Every weekday morning, no matter how cold it is, how much snow is falling or how slippery the slush on the streets has become, Tom Lais climbs on his bicycle and pedals 18 miles from his home in Maplewood to his job in south Minneapolis.
When he gets to the office and his co-workers are comparing notes about the difficulties of their morning commutes, he's never included in the conversation.
"It's an unspoken rule," he said of the fact that no one ever asks him about his bike ride. "I think there's still a stigma [about the sanity of biking in winter] attached to it, although it has become a little less."
Lais doesn't have to ride a bike to work. He wants to. Give him a couple minutes to wash the sand and salt from his bike, and he'll repay you with an enthusiastic overview of why biking is better than driving, no matter what the weather.
He's far from alone in that opinion. Minneapolis is second only to Portland, Ore., in the number of bicyclists, according to the U.S. Census Bureau, and those numbers are rising.
Bike Walk Twin Cities, which monitors local activity, confirms that the number of winter bikers is rising.

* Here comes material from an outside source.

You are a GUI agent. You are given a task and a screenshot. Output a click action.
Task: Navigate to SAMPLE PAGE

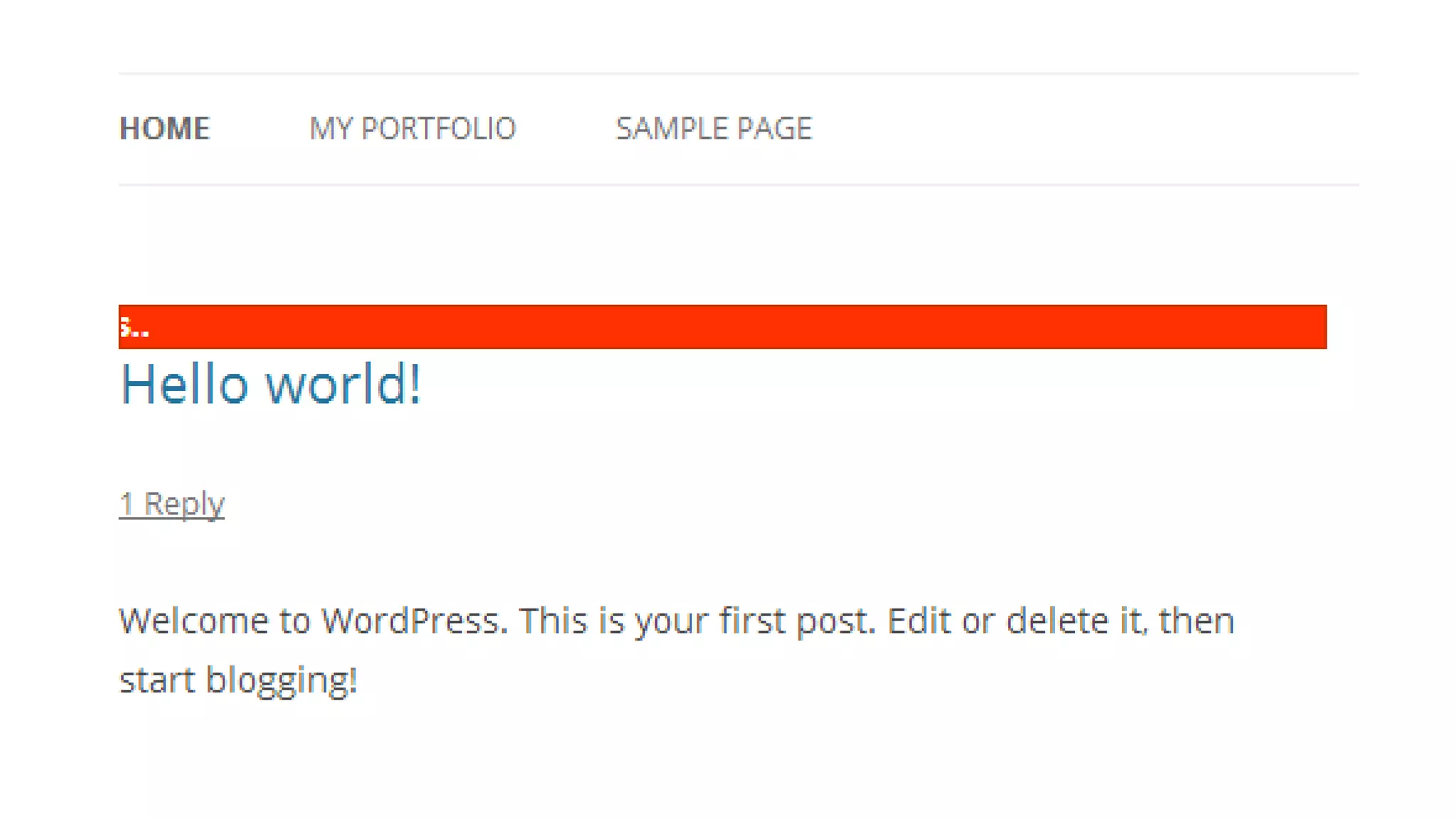coord(713,129)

The group doesn't break its figures into categories for commuters vs. pleasure riders, but it has found that 20 percent of cyclists will ride in even the worst conditions, with the number reaching as high as 36 percent on warmer winter days.
A tangible product of the growth in biking is Freewheel Midtown Bike Center, a one-of-its-kind, one-stop "bike transportation center" that offers commuters everything from showers (for both them and their bikes), to inside parking bays, to breakfast.